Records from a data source
━━━

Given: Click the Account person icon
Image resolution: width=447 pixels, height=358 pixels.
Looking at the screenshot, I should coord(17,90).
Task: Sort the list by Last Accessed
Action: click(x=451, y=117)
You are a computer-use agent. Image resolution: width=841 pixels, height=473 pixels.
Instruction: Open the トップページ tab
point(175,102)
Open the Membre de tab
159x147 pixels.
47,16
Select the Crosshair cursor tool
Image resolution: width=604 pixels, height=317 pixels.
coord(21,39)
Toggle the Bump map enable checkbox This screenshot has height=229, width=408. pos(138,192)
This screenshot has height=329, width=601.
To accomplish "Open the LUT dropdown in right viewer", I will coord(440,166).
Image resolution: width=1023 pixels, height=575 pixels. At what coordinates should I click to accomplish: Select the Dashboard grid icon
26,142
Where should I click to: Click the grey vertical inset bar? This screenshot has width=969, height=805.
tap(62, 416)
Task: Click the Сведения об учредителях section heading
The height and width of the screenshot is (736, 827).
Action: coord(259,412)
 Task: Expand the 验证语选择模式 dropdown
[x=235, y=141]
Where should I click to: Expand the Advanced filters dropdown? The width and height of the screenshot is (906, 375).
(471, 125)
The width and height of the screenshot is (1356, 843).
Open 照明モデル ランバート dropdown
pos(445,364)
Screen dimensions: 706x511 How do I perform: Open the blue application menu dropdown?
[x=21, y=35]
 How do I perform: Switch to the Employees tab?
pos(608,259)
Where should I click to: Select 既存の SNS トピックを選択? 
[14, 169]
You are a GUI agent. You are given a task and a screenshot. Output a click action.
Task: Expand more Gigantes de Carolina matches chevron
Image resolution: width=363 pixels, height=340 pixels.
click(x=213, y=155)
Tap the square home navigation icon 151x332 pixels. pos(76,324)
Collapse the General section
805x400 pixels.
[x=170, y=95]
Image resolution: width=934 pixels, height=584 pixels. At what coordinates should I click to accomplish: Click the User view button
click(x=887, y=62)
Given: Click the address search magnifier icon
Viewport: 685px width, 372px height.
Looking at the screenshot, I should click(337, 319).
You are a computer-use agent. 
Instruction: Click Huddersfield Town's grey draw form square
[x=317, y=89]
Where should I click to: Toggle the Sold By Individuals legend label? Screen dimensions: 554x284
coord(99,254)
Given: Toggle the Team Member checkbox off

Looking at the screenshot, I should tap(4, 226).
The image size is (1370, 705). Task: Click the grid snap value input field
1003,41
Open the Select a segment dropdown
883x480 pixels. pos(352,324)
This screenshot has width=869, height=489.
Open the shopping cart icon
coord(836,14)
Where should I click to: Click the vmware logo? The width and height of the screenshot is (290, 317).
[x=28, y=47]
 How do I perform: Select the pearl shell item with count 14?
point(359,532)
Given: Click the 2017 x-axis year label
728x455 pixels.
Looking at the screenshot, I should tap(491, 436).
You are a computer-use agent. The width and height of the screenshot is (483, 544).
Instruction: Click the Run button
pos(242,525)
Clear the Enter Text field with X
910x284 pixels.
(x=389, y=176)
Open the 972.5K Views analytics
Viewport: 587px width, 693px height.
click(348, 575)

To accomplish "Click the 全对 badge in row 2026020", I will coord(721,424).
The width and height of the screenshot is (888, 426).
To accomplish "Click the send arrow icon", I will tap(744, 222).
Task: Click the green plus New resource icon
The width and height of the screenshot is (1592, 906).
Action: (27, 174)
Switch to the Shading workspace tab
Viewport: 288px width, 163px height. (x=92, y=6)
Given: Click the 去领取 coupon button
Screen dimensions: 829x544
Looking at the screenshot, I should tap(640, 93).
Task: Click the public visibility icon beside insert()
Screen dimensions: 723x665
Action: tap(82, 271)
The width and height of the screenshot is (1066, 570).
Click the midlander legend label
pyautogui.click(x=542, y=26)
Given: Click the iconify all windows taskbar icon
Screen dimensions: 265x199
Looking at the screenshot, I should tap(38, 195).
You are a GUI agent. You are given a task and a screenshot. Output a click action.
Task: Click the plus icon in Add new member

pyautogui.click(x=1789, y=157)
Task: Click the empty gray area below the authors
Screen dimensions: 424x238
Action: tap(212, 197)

━━━

> [PROBLEM DESCRIPTION]
Your answer must consist of every line above, transcribed verbatim.

> [SOLVED EXERCISE]
Given: Click the Account person icon
Image resolution: width=447 pixels, height=358 pixels.
Looking at the screenshot, I should coord(17,90).
Task: Sort the list by Last Accessed
Action: click(x=451, y=117)
You are a computer-use agent. Image resolution: width=841 pixels, height=473 pixels.
Instruction: Open the トップページ tab
point(175,102)
Open the Membre de tab
159x147 pixels.
47,16
Select the Crosshair cursor tool
Image resolution: width=604 pixels, height=317 pixels.
coord(21,39)
Toggle the Bump map enable checkbox This screenshot has height=229, width=408. pos(138,192)
This screenshot has height=329, width=601.
To accomplish "Open the LUT dropdown in right viewer", I will coord(440,166).
Image resolution: width=1023 pixels, height=575 pixels. At what coordinates should I click to accomplish: Select the Dashboard grid icon
26,142
Where should I click to: Click the grey vertical inset bar? This screenshot has width=969, height=805.
tap(62, 416)
Task: Click the Сведения об учредителях section heading
The height and width of the screenshot is (736, 827).
Action: coord(259,412)
 Task: Expand the 验证语选择模式 dropdown
[x=235, y=141]
Where should I click to: Expand the Advanced filters dropdown? The width and height of the screenshot is (906, 375).
(471, 125)
The width and height of the screenshot is (1356, 843).
Open 照明モデル ランバート dropdown
pos(445,364)
Screen dimensions: 706x511 How do I perform: Open the blue application menu dropdown?
[x=21, y=35]
 How do I perform: Switch to the Employees tab?
pos(608,259)
Where should I click to: Select 既存の SNS トピックを選択? 
[14, 169]
You are a GUI agent. You are given a task and a screenshot. Output a click action.
Task: Expand more Gigantes de Carolina matches chevron
Image resolution: width=363 pixels, height=340 pixels.
click(x=213, y=155)
Tap the square home navigation icon 151x332 pixels. pos(76,324)
Collapse the General section
805x400 pixels.
[x=170, y=95]
Image resolution: width=934 pixels, height=584 pixels. At what coordinates should I click to accomplish: Click the User view button
click(x=887, y=62)
Given: Click the address search magnifier icon
Viewport: 685px width, 372px height.
Looking at the screenshot, I should click(337, 319).
You are a computer-use agent. 
Instruction: Click Huddersfield Town's grey draw form square
[x=317, y=89]
Where should I click to: Toggle the Sold By Individuals legend label? Screen dimensions: 554x284
coord(99,254)
Given: Toggle the Team Member checkbox off

Looking at the screenshot, I should tap(4, 226).
The image size is (1370, 705). Task: Click the grid snap value input field
1003,41
Open the Select a segment dropdown
883x480 pixels. pos(352,324)
This screenshot has width=869, height=489.
Open the shopping cart icon
coord(836,14)
Where should I click to: Click the vmware logo? The width and height of the screenshot is (290, 317).
[x=28, y=47]
 How do I perform: Select the pearl shell item with count 14?
point(359,532)
Given: Click the 2017 x-axis year label
728x455 pixels.
Looking at the screenshot, I should tap(491, 436).
You are a computer-use agent. The width and height of the screenshot is (483, 544).
Instruction: Click the Run button
pos(242,525)
Clear the Enter Text field with X
910x284 pixels.
(x=389, y=176)
Open the 972.5K Views analytics
Viewport: 587px width, 693px height.
click(348, 575)

To accomplish "Click the 全对 badge in row 2026020", I will coord(721,424).
The width and height of the screenshot is (888, 426).
To accomplish "Click the send arrow icon", I will tap(744, 222).
Task: Click the green plus New resource icon
The width and height of the screenshot is (1592, 906).
Action: (27, 174)
Switch to the Shading workspace tab
Viewport: 288px width, 163px height. (x=92, y=6)
Given: Click the 去领取 coupon button
Screen dimensions: 829x544
Looking at the screenshot, I should tap(640, 93).
Task: Click the public visibility icon beside insert()
Screen dimensions: 723x665
Action: tap(82, 271)
The width and height of the screenshot is (1066, 570).
Click the midlander legend label
pyautogui.click(x=542, y=26)
Given: Click the iconify all windows taskbar icon
Screen dimensions: 265x199
Looking at the screenshot, I should tap(38, 195).
You are a GUI agent. You are given a task and a screenshot. Output a click action.
Task: Click the plus icon in Add new member

pyautogui.click(x=1789, y=157)
Task: Click the empty gray area below the authors
Screen dimensions: 424x238
Action: tap(212, 197)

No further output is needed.